Congratulations!!!! She really does look like a My Little Pony! Adorable!


----------



## BooLette (Jul 11, 2009)

I got a couple of her sleeping on my lap, but she just won't sit still! As soon as she sees me with the camera she comes running. lol Thanks guys! She's a stinker for sure and FEARLESS. The scary kind of fearless too. She is only two pounds and jumps off of my couch and runs around wrestling with my son. (with supervision of course) I'm trying to find somewhere that we can go and do some lure coursing for fun once she gets old enough. I'm thinking about trying to find a private individual that does it. Just for fun.


----------



## sassafras (Jun 22, 2010)

I think she needs a super girlie name. She just looks so aware of her own adorableness.


----------



## Papilove (May 20, 2010)

OMG OMG GRABBY HANDS GRABBY HANDS GRABBY HANDS... I WANT I WANT I WANT. She's PRECIOUS.

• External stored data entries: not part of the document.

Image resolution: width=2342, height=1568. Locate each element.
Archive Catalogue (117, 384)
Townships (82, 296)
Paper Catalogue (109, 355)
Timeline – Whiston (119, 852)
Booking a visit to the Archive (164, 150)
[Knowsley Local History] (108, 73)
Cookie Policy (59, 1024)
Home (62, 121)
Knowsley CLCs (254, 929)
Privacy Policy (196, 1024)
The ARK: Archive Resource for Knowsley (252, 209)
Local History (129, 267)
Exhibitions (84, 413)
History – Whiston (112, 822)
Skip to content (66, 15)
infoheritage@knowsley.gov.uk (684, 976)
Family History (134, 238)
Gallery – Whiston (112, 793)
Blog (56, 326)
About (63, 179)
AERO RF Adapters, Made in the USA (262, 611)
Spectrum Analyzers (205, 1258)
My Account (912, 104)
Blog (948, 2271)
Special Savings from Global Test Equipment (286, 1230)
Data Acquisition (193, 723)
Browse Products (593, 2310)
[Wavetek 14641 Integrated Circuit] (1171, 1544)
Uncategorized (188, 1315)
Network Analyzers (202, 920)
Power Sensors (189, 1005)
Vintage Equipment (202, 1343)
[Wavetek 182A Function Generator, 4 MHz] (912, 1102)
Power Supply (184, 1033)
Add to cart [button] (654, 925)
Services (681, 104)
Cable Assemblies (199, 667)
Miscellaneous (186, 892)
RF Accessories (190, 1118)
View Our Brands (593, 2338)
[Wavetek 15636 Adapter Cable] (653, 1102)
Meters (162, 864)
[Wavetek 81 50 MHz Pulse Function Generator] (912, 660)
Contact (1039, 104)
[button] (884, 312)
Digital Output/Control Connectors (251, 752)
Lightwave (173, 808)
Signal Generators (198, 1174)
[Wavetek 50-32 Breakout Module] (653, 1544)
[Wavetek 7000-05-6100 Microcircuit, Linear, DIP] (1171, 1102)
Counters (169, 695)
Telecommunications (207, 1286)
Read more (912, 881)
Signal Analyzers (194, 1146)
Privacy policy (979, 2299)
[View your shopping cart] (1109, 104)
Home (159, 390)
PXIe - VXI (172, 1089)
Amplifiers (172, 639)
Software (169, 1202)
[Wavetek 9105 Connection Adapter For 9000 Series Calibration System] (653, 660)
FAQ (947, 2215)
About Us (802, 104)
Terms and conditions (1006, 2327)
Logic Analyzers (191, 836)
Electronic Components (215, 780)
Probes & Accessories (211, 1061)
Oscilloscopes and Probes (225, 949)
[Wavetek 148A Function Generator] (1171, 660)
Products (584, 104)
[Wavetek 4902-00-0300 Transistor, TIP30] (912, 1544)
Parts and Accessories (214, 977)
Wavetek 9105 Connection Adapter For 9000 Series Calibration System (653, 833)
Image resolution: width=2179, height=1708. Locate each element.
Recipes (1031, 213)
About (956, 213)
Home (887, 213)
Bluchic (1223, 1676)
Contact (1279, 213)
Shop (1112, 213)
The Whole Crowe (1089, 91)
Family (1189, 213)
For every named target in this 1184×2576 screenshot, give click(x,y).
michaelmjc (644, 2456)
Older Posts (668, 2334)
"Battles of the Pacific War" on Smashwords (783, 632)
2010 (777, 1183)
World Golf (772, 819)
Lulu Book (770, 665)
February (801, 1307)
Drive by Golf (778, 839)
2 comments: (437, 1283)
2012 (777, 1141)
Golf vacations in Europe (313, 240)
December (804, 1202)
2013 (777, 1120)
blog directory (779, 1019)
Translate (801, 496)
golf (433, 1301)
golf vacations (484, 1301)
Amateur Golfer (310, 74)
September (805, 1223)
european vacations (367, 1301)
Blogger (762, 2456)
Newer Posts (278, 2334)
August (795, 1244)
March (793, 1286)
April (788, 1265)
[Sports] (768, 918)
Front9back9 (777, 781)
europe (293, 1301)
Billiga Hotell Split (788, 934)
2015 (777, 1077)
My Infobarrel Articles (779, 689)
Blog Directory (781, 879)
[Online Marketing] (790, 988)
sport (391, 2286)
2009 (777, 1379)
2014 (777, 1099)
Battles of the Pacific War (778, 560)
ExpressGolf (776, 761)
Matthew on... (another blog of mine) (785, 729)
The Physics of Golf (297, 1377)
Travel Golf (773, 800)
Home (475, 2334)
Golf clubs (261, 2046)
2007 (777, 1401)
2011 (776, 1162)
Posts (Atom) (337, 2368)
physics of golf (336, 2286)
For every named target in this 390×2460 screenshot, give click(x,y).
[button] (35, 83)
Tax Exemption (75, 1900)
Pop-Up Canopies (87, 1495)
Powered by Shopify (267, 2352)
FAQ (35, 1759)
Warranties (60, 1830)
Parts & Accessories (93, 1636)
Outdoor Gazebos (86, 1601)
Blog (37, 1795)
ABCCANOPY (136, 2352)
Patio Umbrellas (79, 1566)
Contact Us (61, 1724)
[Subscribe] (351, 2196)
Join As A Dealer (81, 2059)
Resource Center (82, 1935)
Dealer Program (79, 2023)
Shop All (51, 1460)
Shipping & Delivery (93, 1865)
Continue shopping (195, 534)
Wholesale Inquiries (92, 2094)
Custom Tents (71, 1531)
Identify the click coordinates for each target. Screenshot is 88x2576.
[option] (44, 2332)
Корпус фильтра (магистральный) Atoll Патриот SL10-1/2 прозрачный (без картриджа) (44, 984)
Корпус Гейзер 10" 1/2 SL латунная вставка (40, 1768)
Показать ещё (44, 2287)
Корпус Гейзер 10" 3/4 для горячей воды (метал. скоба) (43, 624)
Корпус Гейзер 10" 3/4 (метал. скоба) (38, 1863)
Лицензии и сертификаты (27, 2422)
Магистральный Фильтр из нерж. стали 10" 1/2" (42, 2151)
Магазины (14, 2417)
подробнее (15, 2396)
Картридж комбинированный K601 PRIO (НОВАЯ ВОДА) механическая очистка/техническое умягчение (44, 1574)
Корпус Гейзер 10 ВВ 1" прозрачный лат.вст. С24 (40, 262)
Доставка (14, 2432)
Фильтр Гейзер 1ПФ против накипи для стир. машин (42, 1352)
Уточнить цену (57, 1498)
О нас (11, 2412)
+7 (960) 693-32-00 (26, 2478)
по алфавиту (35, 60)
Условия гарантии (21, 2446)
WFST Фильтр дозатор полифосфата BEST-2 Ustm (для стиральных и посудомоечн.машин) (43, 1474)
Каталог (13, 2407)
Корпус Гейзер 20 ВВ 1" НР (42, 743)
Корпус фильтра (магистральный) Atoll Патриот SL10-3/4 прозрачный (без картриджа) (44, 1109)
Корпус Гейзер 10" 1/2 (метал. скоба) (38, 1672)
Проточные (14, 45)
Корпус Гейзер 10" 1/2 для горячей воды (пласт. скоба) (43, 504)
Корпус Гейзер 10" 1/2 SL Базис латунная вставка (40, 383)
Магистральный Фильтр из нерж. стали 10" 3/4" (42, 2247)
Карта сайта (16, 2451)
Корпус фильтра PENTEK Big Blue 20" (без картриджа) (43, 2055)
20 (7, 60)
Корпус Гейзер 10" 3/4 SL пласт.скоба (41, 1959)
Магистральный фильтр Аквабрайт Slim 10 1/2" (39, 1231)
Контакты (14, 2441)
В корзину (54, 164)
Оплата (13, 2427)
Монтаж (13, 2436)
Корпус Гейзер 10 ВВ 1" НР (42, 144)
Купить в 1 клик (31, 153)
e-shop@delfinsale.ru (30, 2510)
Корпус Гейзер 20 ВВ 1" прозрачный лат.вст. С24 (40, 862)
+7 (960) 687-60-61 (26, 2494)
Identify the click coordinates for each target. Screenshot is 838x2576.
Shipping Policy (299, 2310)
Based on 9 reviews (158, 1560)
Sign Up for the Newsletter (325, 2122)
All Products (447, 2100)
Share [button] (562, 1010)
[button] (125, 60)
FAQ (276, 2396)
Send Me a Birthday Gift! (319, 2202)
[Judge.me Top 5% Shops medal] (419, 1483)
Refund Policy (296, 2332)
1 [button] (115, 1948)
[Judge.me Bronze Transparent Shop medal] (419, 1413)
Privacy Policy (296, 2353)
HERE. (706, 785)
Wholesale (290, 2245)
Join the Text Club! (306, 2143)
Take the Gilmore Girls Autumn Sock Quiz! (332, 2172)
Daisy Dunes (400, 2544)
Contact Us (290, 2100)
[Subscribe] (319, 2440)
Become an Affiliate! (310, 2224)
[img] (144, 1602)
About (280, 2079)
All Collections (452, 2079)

Stinkerbell, that's my vote, because she looks like such a cute and dainty fairy with a super mischievous spark, lmao.

Really though, I can't wait to see her grow up. She's awesome.


----------



## lucidity (Nov 10, 2009)

Omg, she REALLY looks like a little pony!! Let me try to remember some names from that show (which I used to LOVELOVELOVE). Wind Whistler? Lickity Split? Morning Glory?

And YES, we need MORE PHOTOS! Like 200 more!


----------



## Pai (Apr 23, 2008)

OOOOOH MYYYY GAAAWD! Welcome to the club. =P

Where's she from? Is she a THL/MHL/HHL?

She's ADORABLE. Nea was similar colored when she was small, and she's mostly solid now. But you can never tell for sure with this breed.


----------



## BooLette (Jul 11, 2009)

LOL. I have been thinking of getting a crestie for what seems like forever now, and I actually was kind of embarrassed to say so for a while. haha I had put a deposit down with a breeder in Pa, but I went to meet a local breeder here the other day to meet her dogs and discuss lure coursing in the area and she offered me a word of caution on that particular breeder. So, I am getting my deposit back. 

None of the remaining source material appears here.